Does anyone have any decent golf inspired desktops for pcs?

Its pretty slim pickings from what I can find on google, unless you want millions of Tiger Woods ones.

It can include decent women, but bear in mind it needs to go on my work pc so I dont need XXX rated images.

Hot women golfers are fair game though.

Lets see what you guys can come up with.


----------



## srothfuss (Nov 17, 2006)

I have: 

Desktop Calander - golf theme (I'll see if I can find it online)

Event planner with golf tips in it

Mouse pad with a picture of a fairway on it - again, I'll see if I can find a picture online for ya. 


Almost everything is either tigerwoods or a fairway picture to purchase retail. You could take a Digital Camera to your local course, snap a few pictures and then go to a local label maker / print shop. It's pretty amazing what they can put on stuff these days.


----------



## fitz-uk (Apr 28, 2006)

I have some pictures that were taken at the HSBC at wentworth earlier this year. When I get the cd back I will see if there are any images that would be worthwhile doing a photoshop with and making a couple of desktops.


----------



## srothfuss (Nov 17, 2006)

Ah, you were looking for actual pictures.. Sorry I miss read the post. 

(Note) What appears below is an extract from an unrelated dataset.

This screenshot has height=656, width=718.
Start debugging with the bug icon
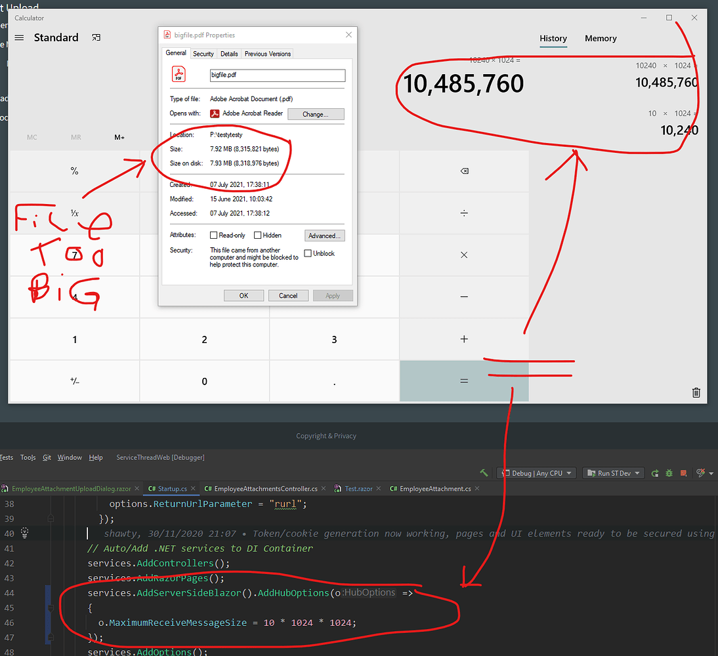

I'll see what i can come up with for photos


----------



## srothfuss (Nov 17, 2006)

This site has a few nice fairway pictures. Click Here

If these aren't what you want, I can keep searching.


----------



## fitz-uk (Apr 28, 2006)

srothfuss said:


> Ah, you were looking for actual pictures.. Sorry I miss read the post.
> 
> I'll see what i can come up with for photos



Either works for me, I will look at this disc of mine over the weekend and see what I can make.


----------



## srothfuss (Nov 17, 2006)

I took one of the pictures for the site shown above and took out the text part so you can see the entire picture without all of the lettering on your desktop. It turned out pretty decent - tonight when I get home, I can store it up online to share.


----------



## Golfbum (Oct 14, 2006)

I have lots of golf scenes for my computer desktop. GOOGLE and you will find many too. This one is from a local course.


----------



## Police (Oct 26, 2006)

woooooooooooowww...thats one nice looking course!


----------



## CoreyNJ827 (Jul 5, 2006)

damn right police


----------



## fitz-uk (Apr 28, 2006)

Nice pic, thanks for that.

Just waiting on my disc back so that I can see who we have in the shots.

Dont you just love being franticly busy at Christmas?


----------



## srothfuss (Nov 17, 2006)

Not necessarily no. :laugh: Yesterday I was planing on spending some time uploading more information into the Mygolf website but intead I spent the day wrapping presents. Definently not how I thought the evening would go.

I haven't even gotten the picture I worked on uploaded yet. Geez!


----------